LA LATA DE BERBERECHOS
Siempre
que abro una lata de berberechos recuerdo lo mismo. No puedo impedirlo y
tampoco es que lo desee pues son buenos momentos. Aquellos en que aún no se ha
aprendido a sufrir y los máximos desvaríos llegan ante nuestros primeros amores
platónicos e imposibles. Así la familia Caragafas viene al completo a mi memoria.
En su casa siempre había una lata de berberechos y una cerveza para el
visitante, más si conseguíamos a alguien nuevo en nuestra expedición. La lata
era derramada en un plato semihondo donde el caldo fluía libre y a punto de
desbordarse. Unos palillos lo acompañaban. Yo sólo conseguía pescar uno tras
varios intentos y nunca parecía que fueran a acabar. Se convertía así en la
tapa sempieterna que remataba el padre cuando llegaba la hora de marcharnos.
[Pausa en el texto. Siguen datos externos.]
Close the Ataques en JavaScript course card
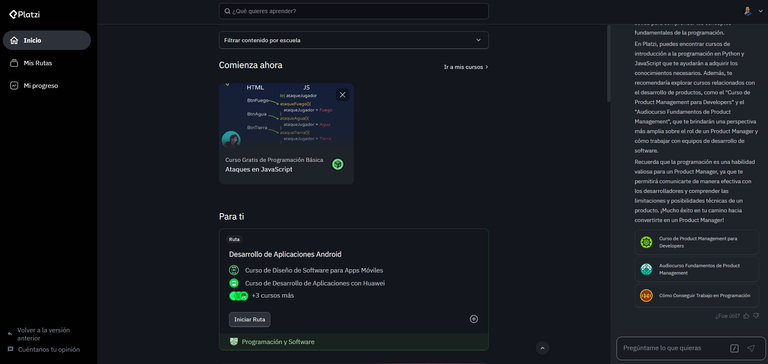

Era el privilegio de padre. Insertaba uno tras otro en el palillo hasta el
borde de su dedo ante mi mirada atenta. No sobraba ni uno y su dedo nunca se
manchaba. Todo estaba computado pues la familia en pleno era reconocida por su
fervor matemático y calculador.
Aquellos berberechos nos
absorbían, nos atraían hasta el punto de invitar a cualquiera que provocara la
aparición de la preciada lata. Montamos incluso una sesión de sofronización o
hipnotización, como según nuestro invitado se llamaba vulgarmente. Allí
estábamos intentando dejarnos llevar por el arrullo del sueño provocado y la
obnubilación de nuestra voluntad sin que los berberechos abandonaran nuestra
mente. No podíamos concentrarnos al oír bajo un silencio absoluto el chirrido
del palillo que resbalaba por el plato tras atravesar uno de aquellos manjares
arenosos. Se están acabando, se están acabando, sólo quedan los del padre.
Mientras, me hacían fingir que comía aceitunas de aire y tiraba los huesos a
otro hipnotizado que hacía de elefante. Golpeé la lámpara y aproveché para, ya
despierto, lanzarme a por un palillo e insertarlo desde mi posición elevada en
el plato casi vacío. Ni siquiera de pie conseguí más de una pieza. El padre
finalizó el ritual berberechil mientras negaba la existencia de cualquier
posibilidad matemática a esa pseudociencia hipnotizadora.
La siguiente visita con lata de
berberechos me la gané a pulso y a costa de mi dolor. De un puñetazo me habían
provocado una pequeña fisura en el radio. El gran lógico-matemático no daba
crédito al accidente y fuimos más lejos consiguiendo a un profesor que fuera a
dar fe. Allí estábamos de nuevo comiendo berberechos mientras mi compañero de
clase fracturador se sometía a una intensa sesión de pulsos con el padre
Caragafas. Sólo paró para finiquitar los mismos siete berberechos que el día
hipnótico. Mi teoría comenzaba a ser cierta, en aquella casa todo estaba
contado. Cabían exactamente siete en un palillo sin mancharse el dedo gordo y
el índice que sujetaban apenas la punta del instrumento saetador. Aún, y para
despertarme de mi sueño septimal, tuvimos que asistir a una demostración
matemática de consistencia. Se trataba de comparar la dureza de mi hueso con la
de una pobre jamba que adornaba uno de los laterales de la puerta de la cocina.
La madera, obviamente, era menos resistente que mi radio y por lo tanto
soportaría un puñetazo del gigantesco padre, pesaba más de cien quilos, sin
romperse. Sería la demostración definitiva de que habíamos ido a comer
berberechos amparados en una gran mentira. La tabla crujió reventada, aplastada
a lo largo y ancho. Me despedí antes de que mi otro radio, aún en perfecto
estado, sufriera la segunda parte de la prueba. Mientras cogía el ascensor aún
porfiaba diciendo que aunque me diera un puñetazo con todas sus fuerzas mi
brazo izquierdo aún sano no se rompería.
Nunca me han gustado los
berberechos, sobre todo cuando su arena cruje entre mis dientes dándome
dentera, sin embargo todavía tengo que abrir una lata e intentar coger siete
con un palillo sin pan que los empuje y con la mano en la espalda. Quizá nunca
lo consiga por culpa de la fisura en el radio que tuvo hace ya bastantes años.
Mi muñeca no volvió a ser la de antes del puñetazo.